Using blockchain, all the business partners (Producer, Processor, Distributor, Retailer, and Auditor) were allowed to access the same temperature data without the need for a central control.


Some of the greatest retail giants of the food industry such as Walmart and Nestle SA along with eight other companies have founded the Food Trust which aims blockchain based food supply chain management. The use of Blockchain in this industry will help to possess a complete and accurate monitoring of the movements of the food items, ensuring no contaminated or damaged items reach the end consumers. The primary objective of the Food Trust is to avoid past crisis such as the E.coli bacteria contamination of romaine lettuce, which happened recently, affecting 35 states. The other companies who are members of the Food Trust are Unilever NV, Driscoll’s Inc., Golden State Foods, Dole Food Co., Kroger, McCormick and Co, Tyson Foods, and McLane.



Walmart has integrated advanced levels of traceability powered by blockchain technology across the global food supply chain management. Walmart, one of the top fortune 500 companies in the world has collaborated with blockchain to improve food traceability and tracking as well as food safety in China. The organization has already started implementing Blockchain based supply chain structure to accomplish greater transparency across the global food-supply chain, which includes mangoes in the U.S and pork in China.

Frank Yinass, Walmart vice president spoke on Walmart’s food safety solutions based on Blockchain platform, “What we hope to do with Blockchain is to bring all food safety system stakeholders to collaborate, so that we can do it very quickly and efficiently.”

Walmart extended the application of blockchain to reduce the growing instances of food-borne illnesses by tracing issues in the food chain and at the same time evading huge losses for suppliers and retailers during the recall. This food retail giant is using this new age technology to track vegetables from farm till store for quick detection of contaminated products. It has integrated the information of the vegetable suppliers in its blockchain database to trace every unit of vegetables.


Walmart’s entry in the world of blockchain based ensured data privacy while integrating traceability for food safety both online and offline including quality management channels. Using blockchain technology sharing of information and selecting of standardized traceability solutions best suited for their legal as well as daily requirements has become easy for companies joining this alliance. With increased transparency in the system now it is the retail owners are creating safer food environment to ensure greater consumer experience.

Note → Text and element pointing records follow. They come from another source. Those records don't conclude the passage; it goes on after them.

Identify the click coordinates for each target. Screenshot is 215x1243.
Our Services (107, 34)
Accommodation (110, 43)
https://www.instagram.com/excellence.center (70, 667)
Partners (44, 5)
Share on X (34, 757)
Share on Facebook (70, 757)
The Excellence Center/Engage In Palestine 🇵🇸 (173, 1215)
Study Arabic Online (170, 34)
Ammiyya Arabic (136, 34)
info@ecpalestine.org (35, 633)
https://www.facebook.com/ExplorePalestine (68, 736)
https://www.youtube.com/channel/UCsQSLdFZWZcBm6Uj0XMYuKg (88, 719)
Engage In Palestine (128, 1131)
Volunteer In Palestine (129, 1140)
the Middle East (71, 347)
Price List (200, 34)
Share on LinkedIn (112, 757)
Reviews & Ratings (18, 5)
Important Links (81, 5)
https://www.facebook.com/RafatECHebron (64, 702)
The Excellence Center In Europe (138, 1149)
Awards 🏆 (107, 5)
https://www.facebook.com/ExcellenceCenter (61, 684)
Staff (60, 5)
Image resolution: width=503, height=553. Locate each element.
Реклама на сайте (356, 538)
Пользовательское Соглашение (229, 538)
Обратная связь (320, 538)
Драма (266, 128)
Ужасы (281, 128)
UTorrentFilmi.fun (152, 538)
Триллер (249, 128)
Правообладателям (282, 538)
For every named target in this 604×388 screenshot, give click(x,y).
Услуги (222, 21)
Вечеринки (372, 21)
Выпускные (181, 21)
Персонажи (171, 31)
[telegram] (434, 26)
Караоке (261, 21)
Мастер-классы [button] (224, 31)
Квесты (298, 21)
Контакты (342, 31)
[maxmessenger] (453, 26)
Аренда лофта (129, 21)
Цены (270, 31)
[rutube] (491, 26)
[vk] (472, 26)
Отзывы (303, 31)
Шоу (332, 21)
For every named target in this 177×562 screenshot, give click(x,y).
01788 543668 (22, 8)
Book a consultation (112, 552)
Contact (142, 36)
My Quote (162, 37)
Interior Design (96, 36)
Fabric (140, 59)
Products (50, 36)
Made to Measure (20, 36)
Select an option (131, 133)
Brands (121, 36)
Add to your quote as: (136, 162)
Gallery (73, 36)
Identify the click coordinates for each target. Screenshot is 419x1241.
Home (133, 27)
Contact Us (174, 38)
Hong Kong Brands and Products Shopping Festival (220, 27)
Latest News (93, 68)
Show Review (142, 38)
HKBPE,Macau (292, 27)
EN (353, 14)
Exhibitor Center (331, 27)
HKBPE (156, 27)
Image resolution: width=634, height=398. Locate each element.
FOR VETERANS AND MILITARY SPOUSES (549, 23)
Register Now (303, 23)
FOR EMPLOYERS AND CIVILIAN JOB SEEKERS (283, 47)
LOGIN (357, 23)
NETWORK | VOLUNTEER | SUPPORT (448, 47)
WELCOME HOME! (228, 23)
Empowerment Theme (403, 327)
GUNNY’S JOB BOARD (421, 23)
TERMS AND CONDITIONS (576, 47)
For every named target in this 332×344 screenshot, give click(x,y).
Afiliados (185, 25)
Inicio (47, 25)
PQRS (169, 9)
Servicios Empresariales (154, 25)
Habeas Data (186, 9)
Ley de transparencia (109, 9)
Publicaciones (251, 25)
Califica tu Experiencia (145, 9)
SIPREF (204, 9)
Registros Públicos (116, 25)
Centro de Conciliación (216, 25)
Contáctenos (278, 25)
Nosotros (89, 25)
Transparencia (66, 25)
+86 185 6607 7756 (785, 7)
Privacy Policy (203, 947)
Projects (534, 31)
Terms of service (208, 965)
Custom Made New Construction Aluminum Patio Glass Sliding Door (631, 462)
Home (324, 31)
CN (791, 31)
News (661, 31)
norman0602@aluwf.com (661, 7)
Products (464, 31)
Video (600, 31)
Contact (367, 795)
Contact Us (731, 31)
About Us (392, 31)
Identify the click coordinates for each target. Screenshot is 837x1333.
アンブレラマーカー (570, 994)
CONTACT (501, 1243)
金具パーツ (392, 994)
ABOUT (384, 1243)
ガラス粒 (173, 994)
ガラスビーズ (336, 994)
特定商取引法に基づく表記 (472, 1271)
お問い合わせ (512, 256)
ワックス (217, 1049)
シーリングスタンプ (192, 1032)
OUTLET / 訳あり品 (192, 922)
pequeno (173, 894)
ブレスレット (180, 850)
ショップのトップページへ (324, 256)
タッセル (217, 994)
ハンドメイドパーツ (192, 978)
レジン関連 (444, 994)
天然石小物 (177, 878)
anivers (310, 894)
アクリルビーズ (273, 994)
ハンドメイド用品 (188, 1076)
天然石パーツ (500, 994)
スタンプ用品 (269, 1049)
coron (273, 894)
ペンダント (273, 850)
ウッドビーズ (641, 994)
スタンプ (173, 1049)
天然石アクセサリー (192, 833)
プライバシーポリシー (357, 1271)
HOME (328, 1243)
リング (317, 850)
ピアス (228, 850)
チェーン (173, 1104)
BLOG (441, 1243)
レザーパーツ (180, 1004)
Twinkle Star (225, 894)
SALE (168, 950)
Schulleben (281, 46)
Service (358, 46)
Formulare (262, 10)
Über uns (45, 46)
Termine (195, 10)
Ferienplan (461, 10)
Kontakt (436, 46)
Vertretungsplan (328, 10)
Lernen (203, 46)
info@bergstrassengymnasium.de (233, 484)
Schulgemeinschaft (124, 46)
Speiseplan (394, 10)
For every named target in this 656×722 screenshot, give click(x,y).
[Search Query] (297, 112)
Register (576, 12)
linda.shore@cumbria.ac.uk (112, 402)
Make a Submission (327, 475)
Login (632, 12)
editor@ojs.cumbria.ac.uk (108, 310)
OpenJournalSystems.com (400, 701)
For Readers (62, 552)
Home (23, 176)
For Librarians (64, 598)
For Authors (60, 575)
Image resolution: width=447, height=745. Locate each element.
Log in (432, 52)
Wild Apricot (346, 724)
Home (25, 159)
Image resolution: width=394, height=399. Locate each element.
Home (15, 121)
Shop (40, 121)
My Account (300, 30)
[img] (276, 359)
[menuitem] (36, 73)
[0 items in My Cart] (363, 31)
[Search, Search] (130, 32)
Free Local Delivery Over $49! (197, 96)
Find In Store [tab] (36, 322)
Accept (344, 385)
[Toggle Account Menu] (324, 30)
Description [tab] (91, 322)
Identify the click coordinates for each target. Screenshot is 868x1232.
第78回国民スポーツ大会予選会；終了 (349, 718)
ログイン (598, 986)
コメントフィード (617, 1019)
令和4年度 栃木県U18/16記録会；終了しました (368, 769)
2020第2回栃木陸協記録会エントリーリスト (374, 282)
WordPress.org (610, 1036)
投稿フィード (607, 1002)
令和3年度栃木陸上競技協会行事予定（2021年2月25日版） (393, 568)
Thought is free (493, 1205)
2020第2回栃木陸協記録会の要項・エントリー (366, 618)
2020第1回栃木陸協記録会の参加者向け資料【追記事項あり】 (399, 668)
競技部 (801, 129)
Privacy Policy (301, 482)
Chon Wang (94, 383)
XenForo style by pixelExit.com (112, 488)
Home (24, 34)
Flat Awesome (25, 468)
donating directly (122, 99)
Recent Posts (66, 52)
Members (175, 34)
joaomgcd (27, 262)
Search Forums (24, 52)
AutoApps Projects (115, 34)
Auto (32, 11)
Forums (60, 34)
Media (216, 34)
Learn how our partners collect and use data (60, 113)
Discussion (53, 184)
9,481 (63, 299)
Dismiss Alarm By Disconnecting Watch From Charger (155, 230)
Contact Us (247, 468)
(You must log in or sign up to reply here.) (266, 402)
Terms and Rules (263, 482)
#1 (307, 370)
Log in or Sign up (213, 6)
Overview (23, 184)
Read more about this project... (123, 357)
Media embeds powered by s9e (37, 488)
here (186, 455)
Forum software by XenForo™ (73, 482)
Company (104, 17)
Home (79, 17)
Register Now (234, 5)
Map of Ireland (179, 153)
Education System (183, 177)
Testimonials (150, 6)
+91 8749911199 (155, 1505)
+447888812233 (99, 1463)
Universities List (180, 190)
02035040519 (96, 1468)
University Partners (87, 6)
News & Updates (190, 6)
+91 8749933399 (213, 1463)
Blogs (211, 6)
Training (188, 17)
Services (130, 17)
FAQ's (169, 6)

Nestlé SA, the Swiss food manufacturer, involved in a trail project on the use of blockchain to improve the worldwide food-ingredient supply chain via complete transparency, which in turn establish the higher confidence of consumers in food safety.

In the fall of 2017, this food and drinks behemoth started experimenting with this new age technology, using it to tracing single – ingredient baby food “Libby canned pumpkin” right from the farms to the retail stores. Nestle aims at blockchain-based infrastructure to address the present concerns of both the company and the end consumers. The consumer has the right to know what quality products they are buying for their babies. They need transparency regarding what all ingredients are present in the baby food and where it is coming from. Blockchain gives the consumer better transparency and at the same time facilitates the accurate tracking of the origins of damaged or contaminated ingredients quickly instead of wasting time for a recall. Nestle is now redeveloping its entire supply chain infrastructure, mainly shipping, processing, and trucking. This blockchain powered system will help the end consumers to track each and every ingredient of a product.

Blockchain in supply chain means that the consumers will have food items which they can trust. Implementing this new technology is offering quick recalls and innovative solutions to the existing problems related to supply chain management which the global food industry faced in the last few decades.